La tua figura è trina: architetto, designer e anche imprenditore. Come riesci a conciliare questi ultimi due ruoli?

Mi confronto con Paolo Moroni, lui è il cosiddetto avvocato del diavolo. Ma, prima ancora, cerco sempre di mettermi in discussione. Questa esigenza, da un punto di vista creativo, mi ha penalizzato. Un imprenditore che fa anche il designer per la propria azienda non è ben visto dal mercato. Credo che la self production costituisca un rischio, perché viene a mancare la dialettica con il produttore. Tuttavia io esercito quotidianamante il confronto, sia con me stesso, sia con i designer che lavorano per l’azienda. Il che equivale a un allenamento indispensabile per risolvere i problemi, anche miei. Mi stimola questa pluralità di ruoli, ma non pretendo di essere un maestro di vita. In qualche misura mi ha anche limitato. Avrei potuto disegnare per altre aziende, ma non l’ho mai fatto per deontologia professionale, con l’eccezione per qualche marchio che non produce arredi.

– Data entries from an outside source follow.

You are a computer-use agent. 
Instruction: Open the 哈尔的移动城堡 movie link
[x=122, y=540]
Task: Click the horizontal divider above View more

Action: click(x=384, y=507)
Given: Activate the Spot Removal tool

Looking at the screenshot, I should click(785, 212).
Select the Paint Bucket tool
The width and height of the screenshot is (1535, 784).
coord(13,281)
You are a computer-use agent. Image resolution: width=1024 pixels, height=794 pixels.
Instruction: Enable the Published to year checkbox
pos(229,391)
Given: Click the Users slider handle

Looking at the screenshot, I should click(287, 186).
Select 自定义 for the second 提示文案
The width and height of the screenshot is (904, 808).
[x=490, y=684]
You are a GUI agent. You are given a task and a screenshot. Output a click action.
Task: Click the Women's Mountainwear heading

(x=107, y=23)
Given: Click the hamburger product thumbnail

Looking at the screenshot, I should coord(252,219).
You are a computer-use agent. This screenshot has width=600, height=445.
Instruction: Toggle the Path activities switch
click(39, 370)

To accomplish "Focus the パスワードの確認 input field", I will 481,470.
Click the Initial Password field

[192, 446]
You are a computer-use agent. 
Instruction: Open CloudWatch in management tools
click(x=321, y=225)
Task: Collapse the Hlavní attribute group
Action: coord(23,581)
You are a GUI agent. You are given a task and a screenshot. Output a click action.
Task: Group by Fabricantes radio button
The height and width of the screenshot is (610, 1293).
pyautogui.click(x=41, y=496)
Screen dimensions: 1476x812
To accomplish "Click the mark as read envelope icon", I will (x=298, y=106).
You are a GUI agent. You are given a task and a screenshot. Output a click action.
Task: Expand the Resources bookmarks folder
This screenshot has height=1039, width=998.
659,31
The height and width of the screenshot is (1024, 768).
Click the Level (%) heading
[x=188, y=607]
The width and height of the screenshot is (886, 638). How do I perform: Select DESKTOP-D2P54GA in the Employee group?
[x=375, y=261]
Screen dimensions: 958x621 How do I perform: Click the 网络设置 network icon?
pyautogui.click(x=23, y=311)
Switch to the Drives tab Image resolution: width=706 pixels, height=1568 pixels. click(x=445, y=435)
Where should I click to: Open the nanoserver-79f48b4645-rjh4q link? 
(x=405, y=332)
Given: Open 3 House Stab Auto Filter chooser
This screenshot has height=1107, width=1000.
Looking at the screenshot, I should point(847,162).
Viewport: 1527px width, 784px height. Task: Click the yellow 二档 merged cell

Il fatto di disegnare prevalentemente per Sawaya& Moroni mi ha incollato addosso l’etichetta di designer d’arredi, mentre ritengo di essere un progettista in grado di affrontare varie tipologie di prodotto.

Non pretendo di essere in grado di disegnare un’icona, ma vorrei tanto che almeno un mio pezzo rimanga nel tempo. Esistono dei presupposti per la creazione di un evergreen: l’innovazione tecnologica, formale e tipologica. Bisogna riuscire a disegnare un archetipo valido."

Una tua valutazione sull’attuale design italiano e sul suo futuro?

In questo momento predominano due tipologie di designer, quelli che io chiamo gli ottimizzatori di idee altrui, che s’industriano a fare cose giuste per il mercato, spesso banali, e poi ci sono i designer/decoratori, di gran moda attualmente, capaci di mettere bene assieme arredi e colori. Sulla scena del design italiano vedo poca innovazione e poca tecnologia. Anche nell’area ‘calda’ del sostenibile e del rinnovabile non scorgo valide applicazioni, ma soltanto bellissimi slogan.

Perché è così difficile coniugare il buono con il bello?

Dovrebbero essere stabilite a monte delle norme politiche severe che impediscano lo spreco e l’uso indiscriminato di materie non rinnovabili. Per esempio, perché i supermercati continuano a vendere i prodotti confezionati nella plastica? Se ci fossero norme precise e precise indicazioni sui materiali sostenibili a disposizione, io, come tutti i designer, sarei obbligato ad attenermi a queste. Bisogna partire dalle materie e inventarne di nuove per creare un bello che sia anche etico.